(Entradas sobre a localização de palavras e elementos)
╭──
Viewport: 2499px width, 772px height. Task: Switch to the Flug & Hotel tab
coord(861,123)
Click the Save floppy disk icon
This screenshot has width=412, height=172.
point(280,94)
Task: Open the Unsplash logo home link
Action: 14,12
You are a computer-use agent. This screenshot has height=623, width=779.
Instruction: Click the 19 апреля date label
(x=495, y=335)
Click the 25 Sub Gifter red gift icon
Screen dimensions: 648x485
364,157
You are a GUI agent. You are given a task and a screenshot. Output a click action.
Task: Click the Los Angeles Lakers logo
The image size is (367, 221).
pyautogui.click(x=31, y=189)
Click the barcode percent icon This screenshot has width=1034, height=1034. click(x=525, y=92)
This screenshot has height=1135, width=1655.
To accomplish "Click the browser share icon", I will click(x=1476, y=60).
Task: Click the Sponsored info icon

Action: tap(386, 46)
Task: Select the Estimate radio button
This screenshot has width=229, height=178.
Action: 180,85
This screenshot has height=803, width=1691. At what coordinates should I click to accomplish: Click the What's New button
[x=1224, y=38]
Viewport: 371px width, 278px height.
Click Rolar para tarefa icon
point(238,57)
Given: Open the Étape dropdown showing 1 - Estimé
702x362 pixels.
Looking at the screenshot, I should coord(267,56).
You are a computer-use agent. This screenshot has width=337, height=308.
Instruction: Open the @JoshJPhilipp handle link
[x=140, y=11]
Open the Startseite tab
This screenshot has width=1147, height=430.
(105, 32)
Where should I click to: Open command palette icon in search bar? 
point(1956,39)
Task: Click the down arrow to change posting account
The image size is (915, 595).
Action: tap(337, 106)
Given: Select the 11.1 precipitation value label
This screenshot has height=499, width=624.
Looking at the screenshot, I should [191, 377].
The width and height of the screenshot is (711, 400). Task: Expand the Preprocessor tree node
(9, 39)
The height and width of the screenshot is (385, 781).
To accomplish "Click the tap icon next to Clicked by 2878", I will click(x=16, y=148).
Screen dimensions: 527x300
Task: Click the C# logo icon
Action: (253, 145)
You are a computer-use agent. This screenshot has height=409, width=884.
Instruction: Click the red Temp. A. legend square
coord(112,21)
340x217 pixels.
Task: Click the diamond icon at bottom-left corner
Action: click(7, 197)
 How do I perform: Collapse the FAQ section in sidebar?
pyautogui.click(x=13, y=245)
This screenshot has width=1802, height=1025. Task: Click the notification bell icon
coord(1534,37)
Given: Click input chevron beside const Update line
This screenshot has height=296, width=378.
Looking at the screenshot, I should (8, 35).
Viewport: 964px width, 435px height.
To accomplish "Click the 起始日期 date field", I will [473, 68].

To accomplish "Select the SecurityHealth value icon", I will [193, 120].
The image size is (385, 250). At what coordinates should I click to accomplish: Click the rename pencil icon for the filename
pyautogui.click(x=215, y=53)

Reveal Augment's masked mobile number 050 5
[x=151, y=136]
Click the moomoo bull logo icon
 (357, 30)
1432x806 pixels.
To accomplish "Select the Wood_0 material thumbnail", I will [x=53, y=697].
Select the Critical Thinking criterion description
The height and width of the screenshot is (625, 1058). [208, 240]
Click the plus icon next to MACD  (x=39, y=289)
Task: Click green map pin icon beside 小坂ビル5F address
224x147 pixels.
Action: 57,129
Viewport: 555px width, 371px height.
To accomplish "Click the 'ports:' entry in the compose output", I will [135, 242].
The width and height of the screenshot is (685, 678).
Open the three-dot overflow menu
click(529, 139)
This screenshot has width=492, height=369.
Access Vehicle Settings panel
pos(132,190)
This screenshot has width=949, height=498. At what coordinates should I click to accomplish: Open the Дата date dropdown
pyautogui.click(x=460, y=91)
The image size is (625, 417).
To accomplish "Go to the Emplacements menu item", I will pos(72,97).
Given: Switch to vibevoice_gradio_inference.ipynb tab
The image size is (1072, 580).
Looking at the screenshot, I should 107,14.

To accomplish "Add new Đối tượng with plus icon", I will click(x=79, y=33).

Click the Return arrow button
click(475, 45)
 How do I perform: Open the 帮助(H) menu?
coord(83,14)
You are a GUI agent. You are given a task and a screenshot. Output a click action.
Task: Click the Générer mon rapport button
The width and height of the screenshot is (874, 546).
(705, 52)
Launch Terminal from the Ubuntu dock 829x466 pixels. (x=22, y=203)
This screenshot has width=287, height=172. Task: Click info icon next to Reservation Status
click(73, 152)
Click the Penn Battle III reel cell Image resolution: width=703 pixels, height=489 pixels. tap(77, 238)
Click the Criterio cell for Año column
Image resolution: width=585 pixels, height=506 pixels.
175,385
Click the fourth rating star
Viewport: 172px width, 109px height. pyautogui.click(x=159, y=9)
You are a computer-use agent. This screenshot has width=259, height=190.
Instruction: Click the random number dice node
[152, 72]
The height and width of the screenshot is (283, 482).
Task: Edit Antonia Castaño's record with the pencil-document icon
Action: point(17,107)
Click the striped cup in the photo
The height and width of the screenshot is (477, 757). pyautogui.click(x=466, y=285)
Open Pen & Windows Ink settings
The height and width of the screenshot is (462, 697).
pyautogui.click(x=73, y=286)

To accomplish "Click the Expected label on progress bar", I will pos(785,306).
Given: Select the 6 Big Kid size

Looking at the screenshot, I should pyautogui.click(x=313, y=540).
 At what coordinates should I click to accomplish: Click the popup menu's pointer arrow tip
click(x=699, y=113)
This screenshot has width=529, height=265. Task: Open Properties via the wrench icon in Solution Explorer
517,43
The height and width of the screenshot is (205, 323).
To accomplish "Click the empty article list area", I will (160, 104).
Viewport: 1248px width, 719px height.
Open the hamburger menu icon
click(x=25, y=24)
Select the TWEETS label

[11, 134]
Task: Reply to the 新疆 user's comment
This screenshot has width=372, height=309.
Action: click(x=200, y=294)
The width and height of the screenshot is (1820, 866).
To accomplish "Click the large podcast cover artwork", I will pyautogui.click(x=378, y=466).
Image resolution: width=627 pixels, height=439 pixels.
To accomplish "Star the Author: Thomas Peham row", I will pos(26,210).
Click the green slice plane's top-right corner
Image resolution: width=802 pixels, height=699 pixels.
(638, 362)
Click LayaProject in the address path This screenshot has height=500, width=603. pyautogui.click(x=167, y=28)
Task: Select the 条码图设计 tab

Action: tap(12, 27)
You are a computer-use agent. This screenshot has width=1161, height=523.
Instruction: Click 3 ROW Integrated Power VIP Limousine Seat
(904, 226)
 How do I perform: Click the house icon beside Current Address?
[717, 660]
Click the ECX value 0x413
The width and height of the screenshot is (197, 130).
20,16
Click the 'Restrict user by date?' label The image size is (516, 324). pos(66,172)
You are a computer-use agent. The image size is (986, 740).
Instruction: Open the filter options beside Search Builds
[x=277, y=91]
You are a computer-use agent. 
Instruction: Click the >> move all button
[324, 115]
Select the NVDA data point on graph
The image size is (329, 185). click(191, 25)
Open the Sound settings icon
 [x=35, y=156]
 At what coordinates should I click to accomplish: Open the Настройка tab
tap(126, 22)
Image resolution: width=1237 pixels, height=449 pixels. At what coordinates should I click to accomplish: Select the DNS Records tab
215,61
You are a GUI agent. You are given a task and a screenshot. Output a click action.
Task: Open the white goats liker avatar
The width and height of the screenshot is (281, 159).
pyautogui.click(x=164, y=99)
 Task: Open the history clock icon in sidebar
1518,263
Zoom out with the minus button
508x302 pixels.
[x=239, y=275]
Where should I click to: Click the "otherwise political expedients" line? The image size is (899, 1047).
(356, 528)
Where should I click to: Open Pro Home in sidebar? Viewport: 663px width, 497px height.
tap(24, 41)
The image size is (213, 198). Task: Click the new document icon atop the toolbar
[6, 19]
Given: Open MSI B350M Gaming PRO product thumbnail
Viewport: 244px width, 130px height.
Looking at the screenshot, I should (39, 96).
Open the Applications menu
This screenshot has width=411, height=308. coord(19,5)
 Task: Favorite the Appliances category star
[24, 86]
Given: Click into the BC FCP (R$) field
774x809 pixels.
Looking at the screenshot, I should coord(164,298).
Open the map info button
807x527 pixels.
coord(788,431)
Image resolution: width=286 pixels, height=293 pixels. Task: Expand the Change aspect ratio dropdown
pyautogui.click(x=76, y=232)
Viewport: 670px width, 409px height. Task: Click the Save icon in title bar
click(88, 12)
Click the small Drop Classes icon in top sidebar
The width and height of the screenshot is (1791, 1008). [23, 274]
╰──
Tarefa curta:
Conte quantas linhas acima contêm a palavra "document" e responda apenas com o número.

Solução escrita:
2